## Your assignment:
Search the listing below for the string "icon" and show each line that contains it.

**********

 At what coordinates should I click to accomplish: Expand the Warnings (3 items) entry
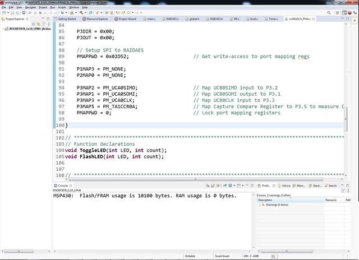coord(260,205)
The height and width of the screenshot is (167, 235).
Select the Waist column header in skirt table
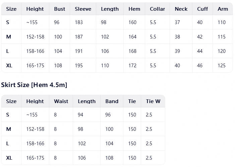coord(61,101)
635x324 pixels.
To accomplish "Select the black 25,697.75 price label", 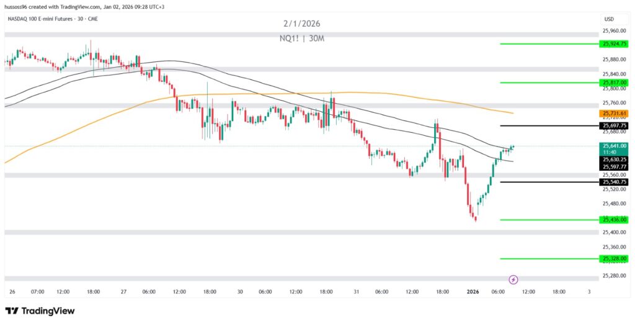I will 614,126.
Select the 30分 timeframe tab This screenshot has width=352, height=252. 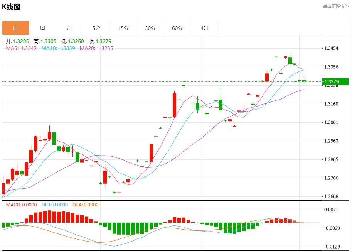coord(150,28)
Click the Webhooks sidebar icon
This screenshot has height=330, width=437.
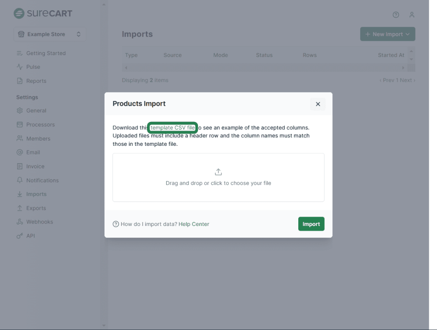pyautogui.click(x=19, y=222)
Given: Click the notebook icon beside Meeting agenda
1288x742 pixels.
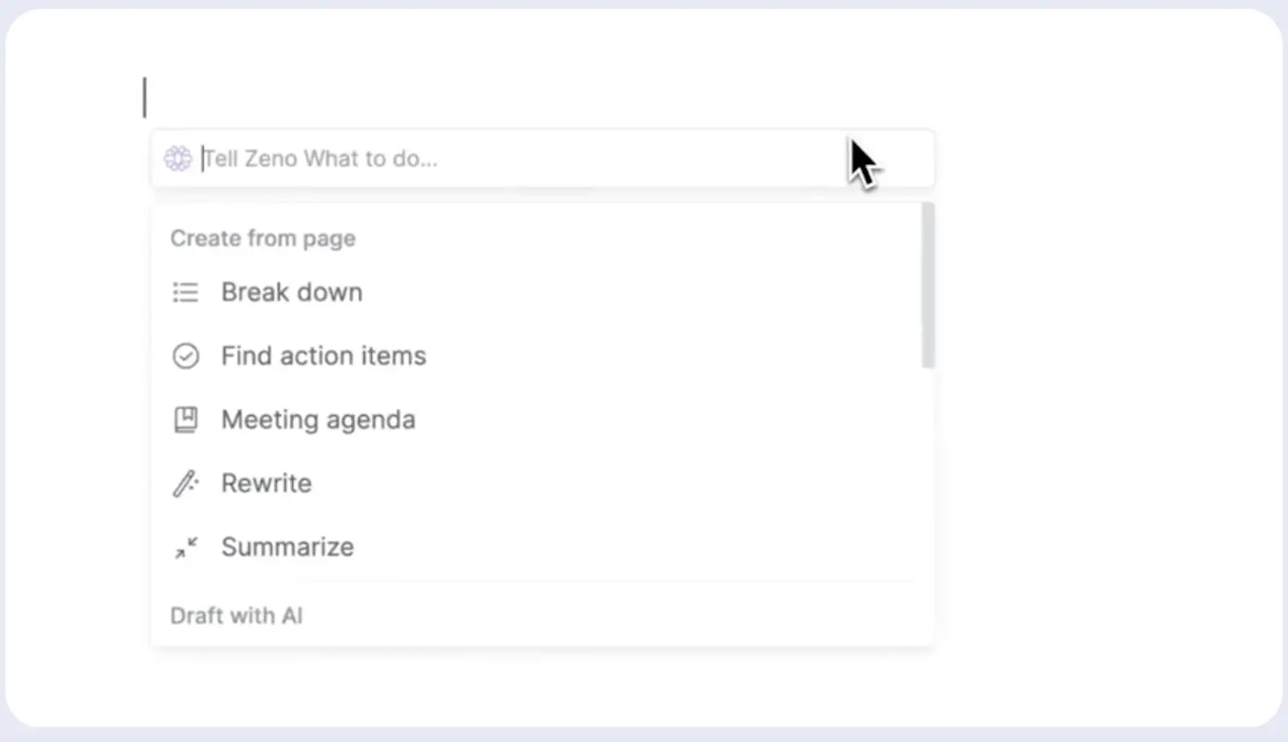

**********

## Task response:
Click the Webhooks sidebar icon
Given: Click the notebook icon beside Meeting agenda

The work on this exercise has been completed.